Robert de Mûelenaere et Nadia Abbès ont animé la soirée des 40 ans de PROMÉTHÉA à Tour & Taxis (copyright : Bryan Nicola Maxwell) …

A quand un cadre légal et fiscal pour le mécénat culturel ?

La semaine passée, à Tour & Taxis, l’asbl PROMÉTHÉA (dont l’objectif est de promouvoir le mécénat d’entreprise pour la sphère culturelle et patrimoniale) a célébré en grand pompe ses 40 années d’existence. Le monde de la culture et celui de l’entreprise s’étaient donné rendez-vous à la Maison de la Poste. Tout le gratin était présent sauf qu’il y avait un grand absent : les autorités politiques (qui, pourtant, étaient bien invitées). Pas de David Clarinval ni de Vanessa Matz (pour l’Etat fédéral), pas d’Elisabeth Degryse (pour la Fédération Wallonie-Bruxelles), pas de Valérie Lescrenier (pour la Région wallonne) et pas d’Ans Persoons (pour la Région de Bruxelles-Capitale). Seuls quelques « cabinettards » avaient fait acte de présence pour représenter leurs ministres. Quel manque de respect pour tout le travail accompli par cette dynamique association depuis 4 décennies, particulièrement ces dernières années sous la houlette de son Président, Robert de Mûelenaere, et de sa Directrice Générale, Nadia Abbès (en partance) ! Cette attitude est, non seulement déplorable, mais aussi incompréhensible. Dans le contexte actuel des finances publiques, nos décideurs auraient tout intérêt à encourager le mécénat culturel et patrimonial…

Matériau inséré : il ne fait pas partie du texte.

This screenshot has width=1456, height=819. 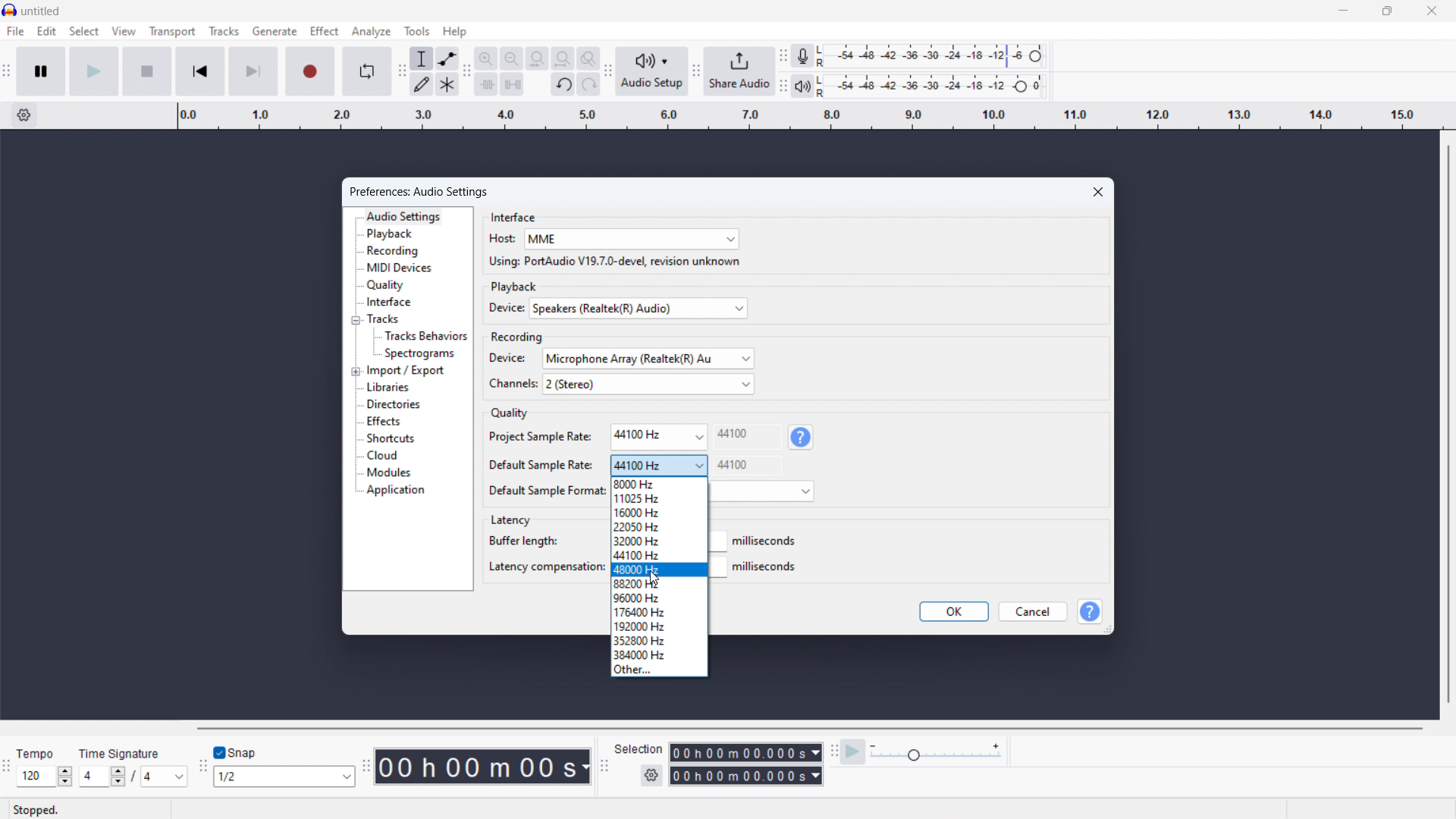 What do you see at coordinates (366, 768) in the screenshot?
I see `time toolbar` at bounding box center [366, 768].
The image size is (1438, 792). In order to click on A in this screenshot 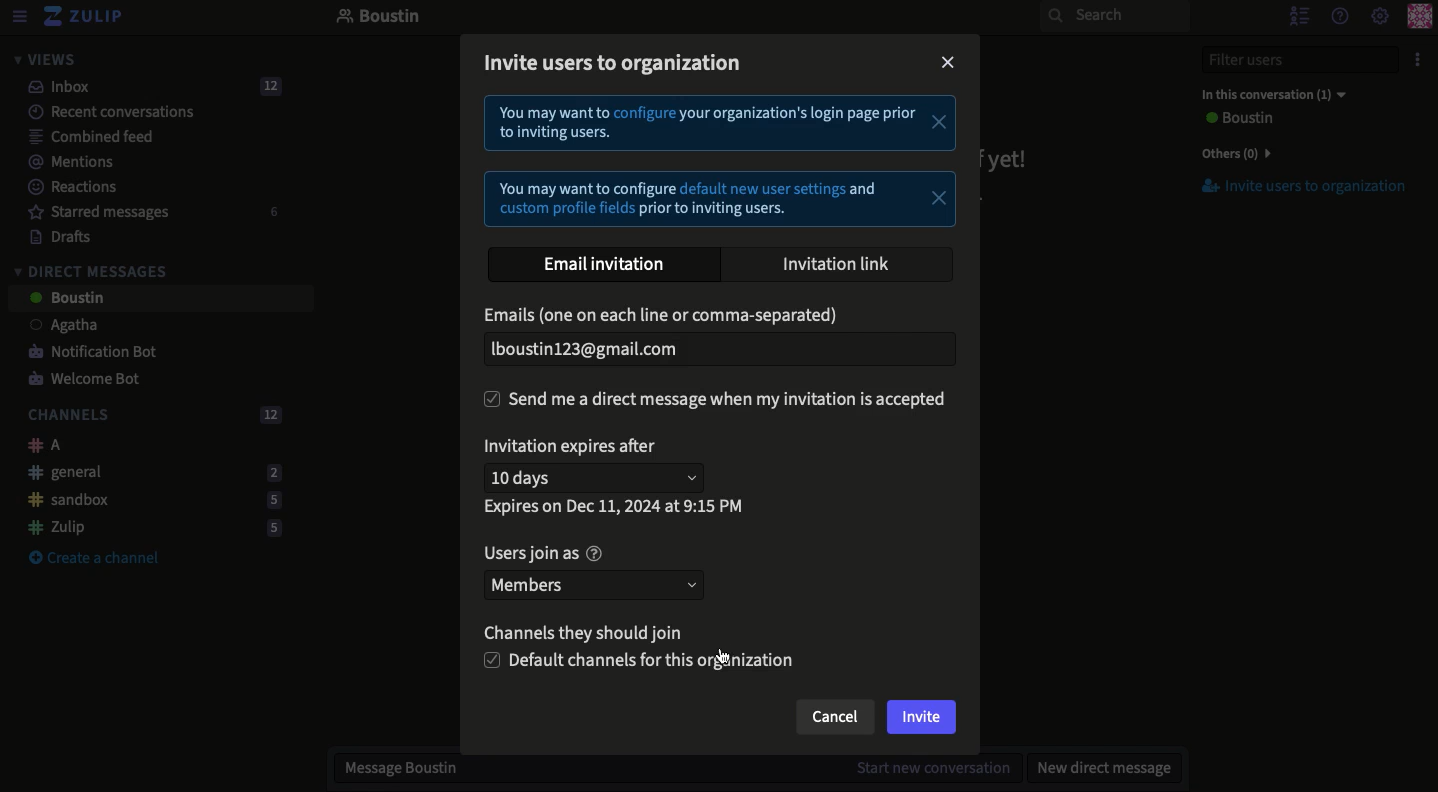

Tous les spécialistes s’accordent à dire que PROMÉTHÉA est un outil novateur qui reste sans égal dans le monde culturel de notre pays. Dès qu’il s’agit de développer le mécénat privé pour soutenir les financements publics, l’association de l’Avenue de la Toison d’Or réagit au quart de tour. Citons pêle-mêle quelques réalisations majeures de notre « jeune quadra » : la première édition des Caïus en 1989, la création de collectifs pour le mécénat dont Bruocsella à Bruxelles, le lancement de la plateforme « Promethea for culture » en 2022… On peut également signaler différents partenariats, notamment avec le Quartier des Arts et la Loterie Nationale. A l’heure actuelle, l’asbl compte 140 membres représentatifs de toutes les tailles de société et de toutes les branches d’activité. Toutes ces entreprises œuvrent en faveur de l’accès du plus grand nombre au théâtre, à la musique, à l’opéra. Elles s’engagent aussi dans d’innombrables projets de restauration du patrimoine bruxellois ou wallon. Sans parler des aspects immatériels comme le patrimoine cinématographique ou le secteur des arts plastiques. Aujourd’hui, le mécénat n’est plus le fait du prince ; il ne s’agit plus d’un geste ponctuel ou occasionnel mais d’un engagement durable qui s’inscrit dans la Responsabilité Sociétale des Entreprises (RSE)…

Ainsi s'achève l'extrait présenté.